## What the task asks
Exactly the lines below from the one with "Insert files using Google Drive icon" up to and including the one with "Given: Click the Google" make up the answer, with nothing else added.

## Data section
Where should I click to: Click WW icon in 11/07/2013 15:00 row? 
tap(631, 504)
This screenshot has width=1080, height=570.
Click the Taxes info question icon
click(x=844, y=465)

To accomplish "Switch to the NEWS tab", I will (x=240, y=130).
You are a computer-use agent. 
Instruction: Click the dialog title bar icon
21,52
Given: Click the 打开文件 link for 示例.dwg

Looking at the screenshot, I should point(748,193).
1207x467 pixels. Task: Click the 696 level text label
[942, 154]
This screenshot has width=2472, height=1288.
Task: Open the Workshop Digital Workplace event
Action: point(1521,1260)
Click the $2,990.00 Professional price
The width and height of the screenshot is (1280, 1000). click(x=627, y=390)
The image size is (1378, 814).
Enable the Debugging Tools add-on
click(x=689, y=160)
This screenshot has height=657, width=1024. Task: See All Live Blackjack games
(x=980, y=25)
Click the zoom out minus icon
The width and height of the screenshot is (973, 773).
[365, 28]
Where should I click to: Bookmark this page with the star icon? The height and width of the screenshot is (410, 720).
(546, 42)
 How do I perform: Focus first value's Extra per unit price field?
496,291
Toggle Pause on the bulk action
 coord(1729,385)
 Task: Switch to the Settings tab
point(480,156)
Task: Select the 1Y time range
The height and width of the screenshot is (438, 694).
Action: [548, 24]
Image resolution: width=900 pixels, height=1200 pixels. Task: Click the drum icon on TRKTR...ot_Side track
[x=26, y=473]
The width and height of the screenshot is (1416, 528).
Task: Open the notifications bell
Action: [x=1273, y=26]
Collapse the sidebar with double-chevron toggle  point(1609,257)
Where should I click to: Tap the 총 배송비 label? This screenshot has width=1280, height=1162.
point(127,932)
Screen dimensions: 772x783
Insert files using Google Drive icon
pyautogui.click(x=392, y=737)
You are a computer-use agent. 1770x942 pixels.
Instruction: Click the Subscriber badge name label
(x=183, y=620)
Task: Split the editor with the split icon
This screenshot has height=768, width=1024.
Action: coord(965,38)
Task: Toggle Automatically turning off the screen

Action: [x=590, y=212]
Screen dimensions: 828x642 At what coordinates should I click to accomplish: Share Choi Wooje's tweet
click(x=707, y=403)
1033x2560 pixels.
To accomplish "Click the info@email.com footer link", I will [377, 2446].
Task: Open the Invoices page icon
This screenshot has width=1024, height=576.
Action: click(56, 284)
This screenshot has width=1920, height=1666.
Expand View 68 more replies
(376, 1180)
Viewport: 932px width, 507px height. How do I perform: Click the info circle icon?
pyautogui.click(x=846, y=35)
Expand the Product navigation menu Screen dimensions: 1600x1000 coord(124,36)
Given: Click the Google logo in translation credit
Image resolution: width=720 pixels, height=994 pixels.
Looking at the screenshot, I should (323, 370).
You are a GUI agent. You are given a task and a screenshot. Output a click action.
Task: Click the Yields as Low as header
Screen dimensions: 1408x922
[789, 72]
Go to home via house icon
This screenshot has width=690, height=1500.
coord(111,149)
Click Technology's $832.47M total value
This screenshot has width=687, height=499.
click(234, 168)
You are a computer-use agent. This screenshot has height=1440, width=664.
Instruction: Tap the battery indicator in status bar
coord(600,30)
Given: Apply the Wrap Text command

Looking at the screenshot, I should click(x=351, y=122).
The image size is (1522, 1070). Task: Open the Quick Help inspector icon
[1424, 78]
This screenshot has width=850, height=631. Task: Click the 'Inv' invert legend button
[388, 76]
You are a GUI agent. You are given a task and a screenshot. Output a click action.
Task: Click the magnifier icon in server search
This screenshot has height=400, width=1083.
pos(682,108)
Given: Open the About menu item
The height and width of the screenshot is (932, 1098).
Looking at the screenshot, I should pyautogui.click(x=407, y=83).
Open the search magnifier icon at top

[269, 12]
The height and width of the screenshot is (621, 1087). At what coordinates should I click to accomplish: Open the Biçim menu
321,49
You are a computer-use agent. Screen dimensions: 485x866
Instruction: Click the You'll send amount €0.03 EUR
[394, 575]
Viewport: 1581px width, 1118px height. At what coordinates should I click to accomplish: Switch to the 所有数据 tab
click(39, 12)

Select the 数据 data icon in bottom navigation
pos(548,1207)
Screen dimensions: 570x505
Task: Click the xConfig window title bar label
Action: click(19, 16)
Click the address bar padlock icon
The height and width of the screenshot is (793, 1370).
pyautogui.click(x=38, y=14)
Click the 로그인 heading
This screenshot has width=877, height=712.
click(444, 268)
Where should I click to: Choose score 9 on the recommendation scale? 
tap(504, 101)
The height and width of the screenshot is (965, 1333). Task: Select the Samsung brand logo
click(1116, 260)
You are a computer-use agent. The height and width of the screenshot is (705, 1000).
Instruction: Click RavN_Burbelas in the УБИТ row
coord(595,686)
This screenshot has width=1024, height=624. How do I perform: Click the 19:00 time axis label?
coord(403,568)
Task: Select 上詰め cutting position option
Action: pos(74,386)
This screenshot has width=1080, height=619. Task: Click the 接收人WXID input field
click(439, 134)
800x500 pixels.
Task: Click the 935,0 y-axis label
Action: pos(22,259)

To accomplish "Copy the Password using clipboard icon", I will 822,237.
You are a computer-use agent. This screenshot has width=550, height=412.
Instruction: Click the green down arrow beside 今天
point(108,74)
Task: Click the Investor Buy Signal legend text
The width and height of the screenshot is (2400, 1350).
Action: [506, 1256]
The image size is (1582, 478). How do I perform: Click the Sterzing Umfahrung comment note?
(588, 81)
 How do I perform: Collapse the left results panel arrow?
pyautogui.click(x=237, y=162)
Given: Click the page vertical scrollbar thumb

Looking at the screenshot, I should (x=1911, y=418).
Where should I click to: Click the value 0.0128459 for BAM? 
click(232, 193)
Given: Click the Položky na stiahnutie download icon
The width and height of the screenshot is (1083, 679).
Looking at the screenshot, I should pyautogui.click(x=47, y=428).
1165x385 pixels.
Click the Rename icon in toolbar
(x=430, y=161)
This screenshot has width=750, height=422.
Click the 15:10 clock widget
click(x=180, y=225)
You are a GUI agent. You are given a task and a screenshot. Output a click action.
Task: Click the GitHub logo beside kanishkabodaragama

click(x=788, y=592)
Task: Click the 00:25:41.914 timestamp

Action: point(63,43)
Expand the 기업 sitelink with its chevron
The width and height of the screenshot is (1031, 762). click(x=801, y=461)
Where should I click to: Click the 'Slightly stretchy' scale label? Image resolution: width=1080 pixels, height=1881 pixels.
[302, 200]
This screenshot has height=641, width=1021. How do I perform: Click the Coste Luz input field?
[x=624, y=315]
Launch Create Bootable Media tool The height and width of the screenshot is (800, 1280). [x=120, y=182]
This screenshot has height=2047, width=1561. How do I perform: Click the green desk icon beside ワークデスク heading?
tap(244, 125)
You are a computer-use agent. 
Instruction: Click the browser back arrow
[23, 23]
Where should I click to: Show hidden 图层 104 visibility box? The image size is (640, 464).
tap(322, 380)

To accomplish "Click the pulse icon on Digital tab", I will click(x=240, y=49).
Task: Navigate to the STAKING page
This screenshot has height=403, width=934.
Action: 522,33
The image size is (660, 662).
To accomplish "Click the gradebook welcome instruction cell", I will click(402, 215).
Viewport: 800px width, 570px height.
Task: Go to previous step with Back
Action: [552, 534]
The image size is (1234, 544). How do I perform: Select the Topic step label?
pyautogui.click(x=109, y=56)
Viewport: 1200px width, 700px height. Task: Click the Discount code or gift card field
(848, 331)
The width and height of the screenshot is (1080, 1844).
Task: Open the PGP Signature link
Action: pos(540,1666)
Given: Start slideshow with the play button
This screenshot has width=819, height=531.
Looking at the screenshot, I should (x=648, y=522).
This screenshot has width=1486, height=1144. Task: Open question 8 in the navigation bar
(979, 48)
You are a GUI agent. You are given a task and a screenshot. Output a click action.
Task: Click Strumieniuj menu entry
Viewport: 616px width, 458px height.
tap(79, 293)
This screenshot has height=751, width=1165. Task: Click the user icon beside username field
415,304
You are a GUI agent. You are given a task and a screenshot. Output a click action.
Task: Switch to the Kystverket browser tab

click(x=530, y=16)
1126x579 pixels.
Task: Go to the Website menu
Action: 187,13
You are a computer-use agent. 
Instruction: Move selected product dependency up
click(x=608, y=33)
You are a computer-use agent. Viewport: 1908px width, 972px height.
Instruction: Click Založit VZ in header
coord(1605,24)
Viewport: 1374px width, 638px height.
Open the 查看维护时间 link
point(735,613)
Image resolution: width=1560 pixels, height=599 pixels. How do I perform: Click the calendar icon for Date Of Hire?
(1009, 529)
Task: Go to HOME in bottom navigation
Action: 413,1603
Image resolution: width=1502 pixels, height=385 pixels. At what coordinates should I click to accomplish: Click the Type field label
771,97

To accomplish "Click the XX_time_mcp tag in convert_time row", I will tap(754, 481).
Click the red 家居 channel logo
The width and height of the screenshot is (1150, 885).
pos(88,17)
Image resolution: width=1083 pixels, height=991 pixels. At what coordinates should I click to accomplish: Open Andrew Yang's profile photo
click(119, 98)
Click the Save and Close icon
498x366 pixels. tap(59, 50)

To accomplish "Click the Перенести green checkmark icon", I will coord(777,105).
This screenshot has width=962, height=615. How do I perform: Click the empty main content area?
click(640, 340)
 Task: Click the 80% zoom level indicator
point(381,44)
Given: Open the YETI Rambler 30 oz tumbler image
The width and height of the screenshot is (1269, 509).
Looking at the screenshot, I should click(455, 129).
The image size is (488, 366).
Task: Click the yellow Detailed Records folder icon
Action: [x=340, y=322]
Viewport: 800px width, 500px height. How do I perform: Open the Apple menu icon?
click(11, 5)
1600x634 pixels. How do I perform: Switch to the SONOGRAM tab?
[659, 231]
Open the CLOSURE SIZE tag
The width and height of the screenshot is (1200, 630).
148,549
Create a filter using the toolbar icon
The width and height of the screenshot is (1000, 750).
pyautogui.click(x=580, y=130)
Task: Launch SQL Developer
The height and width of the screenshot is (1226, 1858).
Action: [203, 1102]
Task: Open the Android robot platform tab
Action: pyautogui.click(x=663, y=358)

## Your solution
Insert files using Google Drive icon
pyautogui.click(x=392, y=737)
You are a computer-use agent. 1770x942 pixels.
Instruction: Click the Subscriber badge name label
(x=183, y=620)
Task: Split the editor with the split icon
This screenshot has height=768, width=1024.
Action: coord(965,38)
Task: Toggle Automatically turning off the screen

Action: [x=590, y=212]
Screen dimensions: 828x642 At what coordinates should I click to accomplish: Share Choi Wooje's tweet
click(x=707, y=403)
1033x2560 pixels.
To accomplish "Click the info@email.com footer link", I will [377, 2446].
Task: Open the Invoices page icon
This screenshot has width=1024, height=576.
Action: click(56, 284)
This screenshot has width=1920, height=1666.
Expand View 68 more replies
(376, 1180)
Viewport: 932px width, 507px height. How do I perform: Click the info circle icon?
pyautogui.click(x=846, y=35)
Expand the Product navigation menu Screen dimensions: 1600x1000 coord(124,36)
Given: Click the Google logo in translation credit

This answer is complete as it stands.